Robert Louis Stevenson
Robert Louis Stevenson (1850 – 1894): Victorian hypocrisy and the double in literature
Stevenson was Scottish and he spent his childhood in his bed, terrified of the dark. In his adolescence he lived in England, in Germany, in France and in Italy. He was in conflict with his social environment, the Victorian world, and he became one of the first examples of a ‘bohemian’. Plus he rejected his family’s Calvinism. His most famous novels are Treasure Island (1883) and The Strange Case of Dr Jekyll and Mr Hyde (1886). He died of a brain haemorrhage.
The Strange Case of Dr Jekyll and Mr Hyde
Jekyll is a respectable doctor living in London during the 19th century. He creates a potion to separate his bad and good sides, but when he drinks it he transforms into Mr Hyde. He is an ugly, evil genius that kills people, gets more and more powerful and nobody can recognize him. After a little while, the bad side prevails on the good one, so Dr Jekyll commits suicide to destroy it, the only possible way to annihilate the irrational part of human nature, which could damage the civilised societies.

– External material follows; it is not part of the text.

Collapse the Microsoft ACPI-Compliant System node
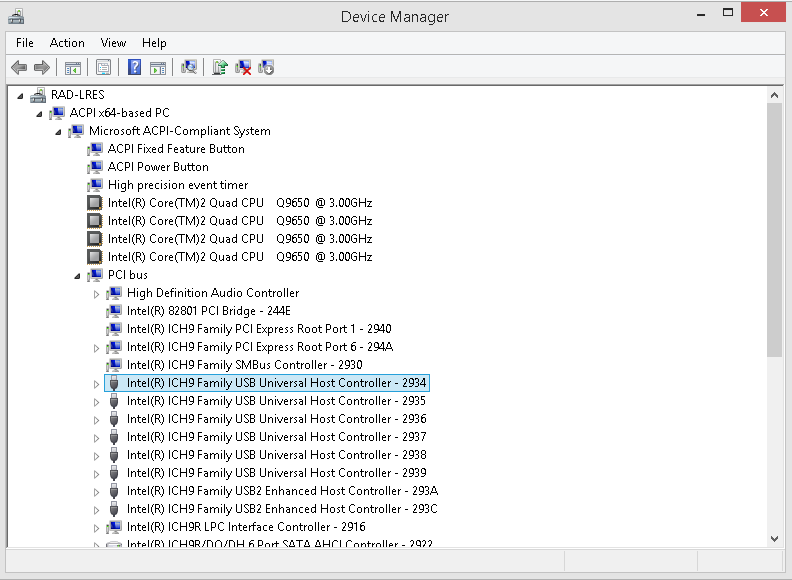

Stevenson wanted to criticise the hypocrisy of the noble society, which said that if someone belonged to the higher social classes, he would be surely good and respectable.
The theme of the double is present in the whole story
• Doctor Jekyll has a double personality, which reflects the double face of Victorian age. His alter ego represents a strong critic to Victorian age, because underlines the difference between appearance and reality. The positive side is shown during the day, while the bad one at night.

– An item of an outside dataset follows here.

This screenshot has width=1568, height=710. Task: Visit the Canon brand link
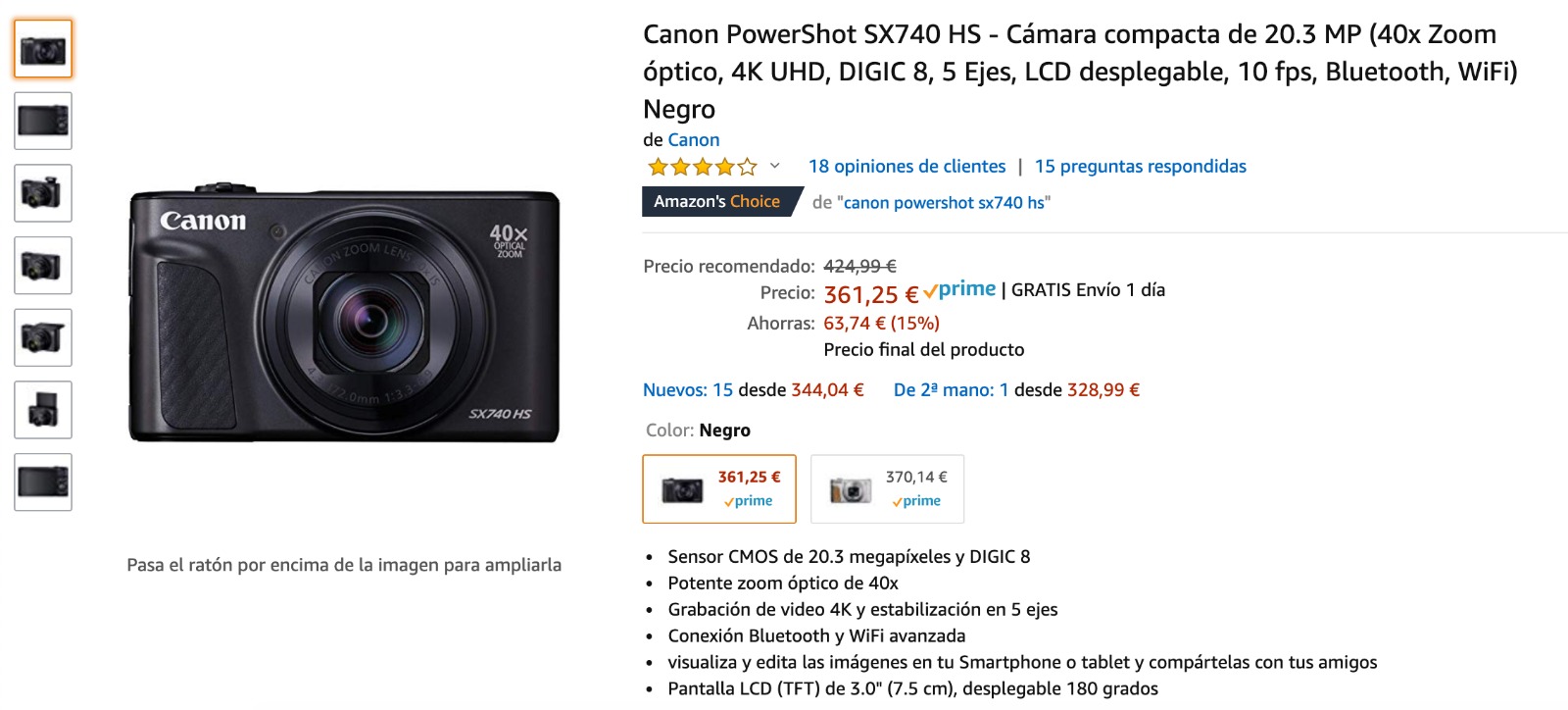coord(693,140)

• Mr Hyde is ugly and shorter than Jekyll and this is symbolic because good men are blond, tall and nice looking in the Victorian conception of society. Mr Hyde’s bad actions reflect the atmosphere of Victorian age: London was full of crimes and very dangerous.
• Doctor Jekyll lives in a typical Victorian house with a front and back garden. Jekyll always uses the front door, while Hyde the back one. The double doors show the double personality. The front door reflects the ideal of perfection of Victorian age: it has on its face a well-finished garden with white flowers. The back one, which is dark and dirty, reminds to the colour of coal typical of the Industrial Revolution.
The story of the door
In the first chapter two important characters of the story are introduced: Mr Utterson and Mr Hyde. In the first part there is a 3rd person narrator with a neutral point of view. Mr Utterson is a very respectable lawyer typical of Victorian age. He doesn’t express his emotions, is straight, tall, embarrassed in discourse and he spends his time with people of his same social status. He always makes a walk with his distant relative Mr Enfield on the Sunday mornings, because they share the same respectable habits and not because of a true friendship. Mr Enfield starts telling the story of a door they saw walking down the crowded street. One night Mr Enfield saw a very small, ugly man going out of that door, running “into one another” a little girl (expression which preludes to the theme of the double nature consciousness) and stepping on her body. Then the members of the family of the girl and a doctor surrounded him with anger and horror, but he didn’t react, neither under threat of making scandal of the event. He looked cool and evil like Satan or a monster.